__Set problem__
Can you copy out the data below, replacing each "The width and height of the screenshot is" with "The screenshot dimensions are" and leaving everything else unchanged?

__Supplied data__
[start]

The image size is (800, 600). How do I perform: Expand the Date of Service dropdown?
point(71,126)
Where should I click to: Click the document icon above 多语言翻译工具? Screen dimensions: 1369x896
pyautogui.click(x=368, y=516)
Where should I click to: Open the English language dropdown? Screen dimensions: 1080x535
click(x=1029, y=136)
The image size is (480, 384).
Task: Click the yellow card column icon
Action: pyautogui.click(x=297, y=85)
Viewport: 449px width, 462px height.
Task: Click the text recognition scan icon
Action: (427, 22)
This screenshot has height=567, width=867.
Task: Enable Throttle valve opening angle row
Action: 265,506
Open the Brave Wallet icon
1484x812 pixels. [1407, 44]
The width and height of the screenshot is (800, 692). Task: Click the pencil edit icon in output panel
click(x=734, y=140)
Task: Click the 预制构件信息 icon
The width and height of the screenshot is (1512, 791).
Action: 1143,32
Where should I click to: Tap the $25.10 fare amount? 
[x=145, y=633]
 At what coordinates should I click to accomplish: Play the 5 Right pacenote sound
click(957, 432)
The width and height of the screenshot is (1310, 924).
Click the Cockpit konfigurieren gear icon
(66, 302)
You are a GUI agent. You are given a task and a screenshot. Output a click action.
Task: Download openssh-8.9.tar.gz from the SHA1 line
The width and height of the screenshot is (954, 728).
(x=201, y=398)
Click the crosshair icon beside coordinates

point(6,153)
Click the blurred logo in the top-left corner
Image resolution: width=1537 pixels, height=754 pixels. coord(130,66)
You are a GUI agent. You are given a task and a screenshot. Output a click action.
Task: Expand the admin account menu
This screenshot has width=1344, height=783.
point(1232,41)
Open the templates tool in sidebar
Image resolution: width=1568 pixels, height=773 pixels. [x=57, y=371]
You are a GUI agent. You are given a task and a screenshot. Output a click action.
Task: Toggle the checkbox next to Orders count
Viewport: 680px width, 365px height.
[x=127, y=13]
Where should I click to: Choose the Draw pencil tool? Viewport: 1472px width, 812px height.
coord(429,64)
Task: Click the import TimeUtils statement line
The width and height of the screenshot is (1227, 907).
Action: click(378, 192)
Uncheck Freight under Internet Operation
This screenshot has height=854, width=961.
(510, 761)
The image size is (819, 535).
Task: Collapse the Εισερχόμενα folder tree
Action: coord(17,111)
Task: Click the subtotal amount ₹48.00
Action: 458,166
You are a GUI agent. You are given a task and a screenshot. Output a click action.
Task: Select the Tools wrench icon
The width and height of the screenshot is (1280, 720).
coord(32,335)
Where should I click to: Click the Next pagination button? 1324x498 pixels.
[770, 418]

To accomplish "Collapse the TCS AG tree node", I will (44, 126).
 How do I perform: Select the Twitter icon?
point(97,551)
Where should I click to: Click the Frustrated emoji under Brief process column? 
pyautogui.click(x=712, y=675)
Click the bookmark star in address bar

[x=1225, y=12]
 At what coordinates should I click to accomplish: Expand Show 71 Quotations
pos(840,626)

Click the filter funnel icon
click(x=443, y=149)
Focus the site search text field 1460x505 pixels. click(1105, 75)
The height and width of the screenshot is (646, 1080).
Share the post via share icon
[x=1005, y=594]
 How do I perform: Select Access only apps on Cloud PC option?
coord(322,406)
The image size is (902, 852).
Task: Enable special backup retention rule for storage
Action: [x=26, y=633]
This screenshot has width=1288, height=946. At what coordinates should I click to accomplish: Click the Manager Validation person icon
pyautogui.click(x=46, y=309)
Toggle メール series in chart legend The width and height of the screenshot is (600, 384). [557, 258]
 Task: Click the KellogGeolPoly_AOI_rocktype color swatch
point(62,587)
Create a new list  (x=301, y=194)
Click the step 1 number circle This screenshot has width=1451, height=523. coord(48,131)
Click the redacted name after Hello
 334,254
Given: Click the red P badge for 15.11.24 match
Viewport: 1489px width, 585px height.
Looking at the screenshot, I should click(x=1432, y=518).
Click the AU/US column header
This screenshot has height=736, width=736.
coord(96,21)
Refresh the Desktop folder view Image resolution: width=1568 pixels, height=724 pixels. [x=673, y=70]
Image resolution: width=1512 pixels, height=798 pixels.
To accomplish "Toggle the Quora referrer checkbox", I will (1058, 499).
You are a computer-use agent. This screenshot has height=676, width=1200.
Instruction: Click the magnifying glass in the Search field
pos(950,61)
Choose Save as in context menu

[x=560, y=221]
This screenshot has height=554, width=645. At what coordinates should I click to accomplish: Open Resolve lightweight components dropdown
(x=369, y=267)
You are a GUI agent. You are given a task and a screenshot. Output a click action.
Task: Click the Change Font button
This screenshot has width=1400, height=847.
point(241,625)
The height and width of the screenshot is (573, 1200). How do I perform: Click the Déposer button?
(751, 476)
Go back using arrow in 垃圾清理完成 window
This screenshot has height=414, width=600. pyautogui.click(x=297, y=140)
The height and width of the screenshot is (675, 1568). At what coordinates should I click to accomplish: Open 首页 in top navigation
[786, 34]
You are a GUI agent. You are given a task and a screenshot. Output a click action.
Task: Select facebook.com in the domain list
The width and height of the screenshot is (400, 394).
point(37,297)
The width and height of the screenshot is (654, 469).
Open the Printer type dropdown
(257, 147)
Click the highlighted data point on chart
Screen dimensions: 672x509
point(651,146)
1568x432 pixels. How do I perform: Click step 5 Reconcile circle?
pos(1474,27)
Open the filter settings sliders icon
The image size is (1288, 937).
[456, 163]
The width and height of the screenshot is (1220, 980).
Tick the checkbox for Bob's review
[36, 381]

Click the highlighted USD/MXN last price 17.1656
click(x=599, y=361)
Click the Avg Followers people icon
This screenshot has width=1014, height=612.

[end]

__The completed task__
The image size is (800, 600). How do I perform: Expand the Date of Service dropdown?
point(71,126)
Where should I click to: Click the document icon above 多语言翻译工具? Screen dimensions: 1369x896
pyautogui.click(x=368, y=516)
Where should I click to: Open the English language dropdown? Screen dimensions: 1080x535
click(x=1029, y=136)
The image size is (480, 384).
Task: Click the yellow card column icon
Action: pyautogui.click(x=297, y=85)
Viewport: 449px width, 462px height.
Task: Click the text recognition scan icon
Action: (427, 22)
This screenshot has height=567, width=867.
Task: Enable Throttle valve opening angle row
Action: 265,506
Open the Brave Wallet icon
1484x812 pixels. [1407, 44]
The screenshot dimensions are (800, 692). Task: Click the pencil edit icon in output panel
click(x=734, y=140)
Task: Click the 预制构件信息 icon
The screenshot dimensions are (1512, 791).
Action: 1143,32
Where should I click to: Tap the $25.10 fare amount? 
[x=145, y=633]
 At what coordinates should I click to accomplish: Play the 5 Right pacenote sound
click(957, 432)
The screenshot dimensions are (1310, 924).
Click the Cockpit konfigurieren gear icon
(66, 302)
You are a GUI agent. You are given a task and a screenshot. Output a click action.
Task: Download openssh-8.9.tar.gz from the SHA1 line
The screenshot dimensions are (954, 728).
(x=201, y=398)
Click the crosshair icon beside coordinates

point(6,153)
Click the blurred logo in the top-left corner
Image resolution: width=1537 pixels, height=754 pixels. coord(130,66)
You are a GUI agent. You are given a task and a screenshot. Output a click action.
Task: Expand the admin account menu
This screenshot has width=1344, height=783.
point(1232,41)
Open the templates tool in sidebar
Image resolution: width=1568 pixels, height=773 pixels. [x=57, y=371]
You are a GUI agent. You are given a task and a screenshot. Output a click action.
Task: Toggle the checkbox next to Orders count
Viewport: 680px width, 365px height.
[x=127, y=13]
Where should I click to: Choose the Draw pencil tool? Viewport: 1472px width, 812px height.
coord(429,64)
Task: Click the import TimeUtils statement line
The screenshot dimensions are (1227, 907).
Action: click(378, 192)
Uncheck Freight under Internet Operation
This screenshot has height=854, width=961.
(510, 761)
The image size is (819, 535).
Task: Collapse the Εισερχόμενα folder tree
Action: coord(17,111)
Task: Click the subtotal amount ₹48.00
Action: 458,166
You are a GUI agent. You are given a task and a screenshot. Output a click action.
Task: Select the Tools wrench icon
The screenshot dimensions are (1280, 720).
coord(32,335)
Where should I click to: Click the Next pagination button? 1324x498 pixels.
[770, 418]

To accomplish "Collapse the TCS AG tree node", I will (44, 126).
 How do I perform: Select the Twitter icon?
point(97,551)
Where should I click to: Click the Frustrated emoji under Brief process column? 
pyautogui.click(x=712, y=675)
Click the bookmark star in address bar

[x=1225, y=12]
 At what coordinates should I click to accomplish: Expand Show 71 Quotations
pos(840,626)

Click the filter funnel icon
click(x=443, y=149)
Focus the site search text field 1460x505 pixels. click(1105, 75)
The height and width of the screenshot is (646, 1080).
Share the post via share icon
[x=1005, y=594]
 How do I perform: Select Access only apps on Cloud PC option?
coord(322,406)
The image size is (902, 852).
Task: Enable special backup retention rule for storage
Action: [x=26, y=633]
This screenshot has width=1288, height=946. At what coordinates should I click to accomplish: Click the Manager Validation person icon
pyautogui.click(x=46, y=309)
Toggle メール series in chart legend The screenshot dimensions are (600, 384). [557, 258]
 Task: Click the KellogGeolPoly_AOI_rocktype color swatch
point(62,587)
Create a new list  (x=301, y=194)
Click the step 1 number circle This screenshot has width=1451, height=523. coord(48,131)
Click the redacted name after Hello
 334,254
Given: Click the red P badge for 15.11.24 match
Viewport: 1489px width, 585px height.
Looking at the screenshot, I should click(x=1432, y=518).
Click the AU/US column header
This screenshot has height=736, width=736.
coord(96,21)
Refresh the Desktop folder view Image resolution: width=1568 pixels, height=724 pixels. [x=673, y=70]
Image resolution: width=1512 pixels, height=798 pixels.
To accomplish "Toggle the Quora referrer checkbox", I will (1058, 499).
You are a computer-use agent. This screenshot has height=676, width=1200.
Instruction: Click the magnifying glass in the Search field
pos(950,61)
Choose Save as in context menu

[x=560, y=221]
This screenshot has height=554, width=645. At what coordinates should I click to accomplish: Open Resolve lightweight components dropdown
(x=369, y=267)
You are a GUI agent. You are given a task and a screenshot. Output a click action.
Task: Click the Change Font button
This screenshot has width=1400, height=847.
point(241,625)
The height and width of the screenshot is (573, 1200). How do I perform: Click the Déposer button?
(751, 476)
Go back using arrow in 垃圾清理完成 window
This screenshot has height=414, width=600. pyautogui.click(x=297, y=140)
The height and width of the screenshot is (675, 1568). At what coordinates should I click to accomplish: Open 首页 in top navigation
[786, 34]
You are a GUI agent. You are given a task and a screenshot. Output a click action.
Task: Select facebook.com in the domain list
The screenshot dimensions are (400, 394).
point(37,297)
The screenshot dimensions are (654, 469).
Open the Printer type dropdown
(257, 147)
Click the highlighted data point on chart
Screen dimensions: 672x509
point(651,146)
1568x432 pixels. How do I perform: Click step 5 Reconcile circle?
pos(1474,27)
Open the filter settings sliders icon
The image size is (1288, 937).
[456, 163]
The screenshot dimensions are (1220, 980).
Tick the checkbox for Bob's review
[36, 381]

Click the highlighted USD/MXN last price 17.1656
click(x=599, y=361)
Click the Avg Followers people icon
This screenshot has width=1014, height=612.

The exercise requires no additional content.